One falls, the other helps. One cries, the other hugs. A massive PR achieved, as high fives follow like dominoes. Two legs, two people, training with two different goals in sight, as one another yell at each other with spit flying like chalk on hands, and eyes wide open like meeting your dad at the half way point for the weekend on Exit 33 C off I-5. Neck veins full of coffee about to burst as the intensity rises like an ocean of emotion. Feet leave the floor, not from the workout, but from excitement. Organized motivation that flows swiftly like organized crime. Sweat on sweat as hugs and bring it in high fives bathe one another in a salt bath of understanding. "It's all good," as their sweat is now yours. Their tears have become relatable. A gym full of skeletons that train side by side like Siamese twins battling weights like Russell Crow battling slavery. No longer kept locked away in the closet. No longer kept quiet, no longer kept hidden. Now out for the world to see, for people to judge, and for the truth to shine, leaving you with complete freedom from yourself. Dried up river indents snake down their eyes, that has now been replaced with sweat. Sweat that tastes like fucken success. A taste of look at me now. A waterfall of proven wrongs and forgotten fatherly approval. A sweat storm of a new beginning and a higher hope. Sweat speaks only one word.....do. Sweat never talks, it only does. If you aren't sweating, you aren't living.
You the reader. Hello. I am sorry for my absence. The dark keeps me balanced, without the dark I would lose myself in the light. I feel at home here, with you the skeletons. The outside world has been crazy lately. I thought about entering the Orchestra, but I stayed away for some reason, a reason I still don't have the answer to. I felt the battle above must be fought before showing my face here again.

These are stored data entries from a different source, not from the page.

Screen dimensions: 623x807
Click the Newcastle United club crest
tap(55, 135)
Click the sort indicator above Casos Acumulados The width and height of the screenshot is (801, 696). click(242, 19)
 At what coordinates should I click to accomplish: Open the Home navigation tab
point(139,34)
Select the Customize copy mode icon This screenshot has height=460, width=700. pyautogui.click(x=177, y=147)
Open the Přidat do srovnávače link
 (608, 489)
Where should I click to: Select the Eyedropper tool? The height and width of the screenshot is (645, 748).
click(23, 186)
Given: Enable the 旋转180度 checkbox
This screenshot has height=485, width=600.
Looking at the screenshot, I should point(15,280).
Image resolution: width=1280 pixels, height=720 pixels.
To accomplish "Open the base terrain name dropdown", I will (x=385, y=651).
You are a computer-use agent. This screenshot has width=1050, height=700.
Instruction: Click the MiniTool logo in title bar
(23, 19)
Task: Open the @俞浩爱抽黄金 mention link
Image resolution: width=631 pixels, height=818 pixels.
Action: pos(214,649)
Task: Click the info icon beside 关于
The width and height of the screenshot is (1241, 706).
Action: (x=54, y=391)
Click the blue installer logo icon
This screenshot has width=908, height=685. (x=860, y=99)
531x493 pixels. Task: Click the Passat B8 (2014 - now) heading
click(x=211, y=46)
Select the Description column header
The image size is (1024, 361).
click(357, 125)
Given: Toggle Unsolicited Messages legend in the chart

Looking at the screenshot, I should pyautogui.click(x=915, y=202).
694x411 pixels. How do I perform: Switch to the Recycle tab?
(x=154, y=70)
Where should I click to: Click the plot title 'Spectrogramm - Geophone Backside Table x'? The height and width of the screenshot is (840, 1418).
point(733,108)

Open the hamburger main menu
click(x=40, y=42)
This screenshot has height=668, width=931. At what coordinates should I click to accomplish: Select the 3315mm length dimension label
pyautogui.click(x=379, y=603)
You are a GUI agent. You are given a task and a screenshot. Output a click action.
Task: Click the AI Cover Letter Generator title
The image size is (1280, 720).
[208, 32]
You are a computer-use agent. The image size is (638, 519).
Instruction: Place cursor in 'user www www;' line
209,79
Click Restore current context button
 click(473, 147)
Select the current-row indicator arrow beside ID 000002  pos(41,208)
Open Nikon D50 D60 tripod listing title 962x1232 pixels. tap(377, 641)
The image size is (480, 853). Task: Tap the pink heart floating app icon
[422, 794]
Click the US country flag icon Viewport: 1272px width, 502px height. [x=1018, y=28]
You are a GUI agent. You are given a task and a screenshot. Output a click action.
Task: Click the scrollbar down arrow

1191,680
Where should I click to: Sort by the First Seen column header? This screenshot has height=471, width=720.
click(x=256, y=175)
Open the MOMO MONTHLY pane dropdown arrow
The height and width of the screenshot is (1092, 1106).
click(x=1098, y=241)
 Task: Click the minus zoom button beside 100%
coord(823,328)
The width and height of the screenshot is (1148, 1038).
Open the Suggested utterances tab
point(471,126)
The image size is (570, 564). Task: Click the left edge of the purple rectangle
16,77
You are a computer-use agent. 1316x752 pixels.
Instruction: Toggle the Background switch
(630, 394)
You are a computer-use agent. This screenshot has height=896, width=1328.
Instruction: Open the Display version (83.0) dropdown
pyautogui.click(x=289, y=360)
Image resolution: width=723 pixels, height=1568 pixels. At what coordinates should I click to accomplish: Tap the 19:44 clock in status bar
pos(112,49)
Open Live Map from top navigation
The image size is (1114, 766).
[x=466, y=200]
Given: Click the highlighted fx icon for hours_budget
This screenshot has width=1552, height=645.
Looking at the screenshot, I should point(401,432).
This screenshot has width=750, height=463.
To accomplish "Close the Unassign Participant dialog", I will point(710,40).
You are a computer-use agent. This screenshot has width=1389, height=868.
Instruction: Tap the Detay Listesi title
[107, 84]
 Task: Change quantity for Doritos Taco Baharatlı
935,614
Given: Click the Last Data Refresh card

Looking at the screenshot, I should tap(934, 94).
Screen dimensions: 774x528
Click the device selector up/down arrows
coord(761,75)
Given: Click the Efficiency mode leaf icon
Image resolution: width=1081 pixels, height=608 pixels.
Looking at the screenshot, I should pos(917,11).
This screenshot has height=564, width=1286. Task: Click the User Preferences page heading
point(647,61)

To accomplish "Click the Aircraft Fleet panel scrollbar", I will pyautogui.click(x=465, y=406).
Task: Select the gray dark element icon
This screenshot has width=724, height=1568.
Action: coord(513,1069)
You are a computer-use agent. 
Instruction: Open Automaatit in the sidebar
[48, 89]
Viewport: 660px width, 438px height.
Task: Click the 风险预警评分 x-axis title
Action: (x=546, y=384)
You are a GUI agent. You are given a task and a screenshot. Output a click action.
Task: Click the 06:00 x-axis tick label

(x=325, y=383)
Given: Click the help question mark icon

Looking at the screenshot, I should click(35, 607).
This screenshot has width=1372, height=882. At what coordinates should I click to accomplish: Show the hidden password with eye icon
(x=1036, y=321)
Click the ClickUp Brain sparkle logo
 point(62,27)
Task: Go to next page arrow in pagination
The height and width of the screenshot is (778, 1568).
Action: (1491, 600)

I didn't want to let you down. I didn't want to write to you a fake emotion. I wanted to see you again with a plan, a victory, for us, for the Nation of skeletons. I want to thank everyone for fighting with me throughout the last week. I read every single comment, post, email, Facebook message, ect. I can't tell you how much it means to me. Your support is overwhelming, and for that I am forever grateful. Thank you for fighting side by side with me. I fight for you, we fight for freedom, a shirtless lifestyle, a right of bar slamming and coffee chugging. A simple lifestyle that gives us the freedom to do whatever we want, without anyone telling us different. I will always fight for this blog that has only one purpose and one purpose only.......to accept our skeletons, and move forward. Salute my very, very good friend.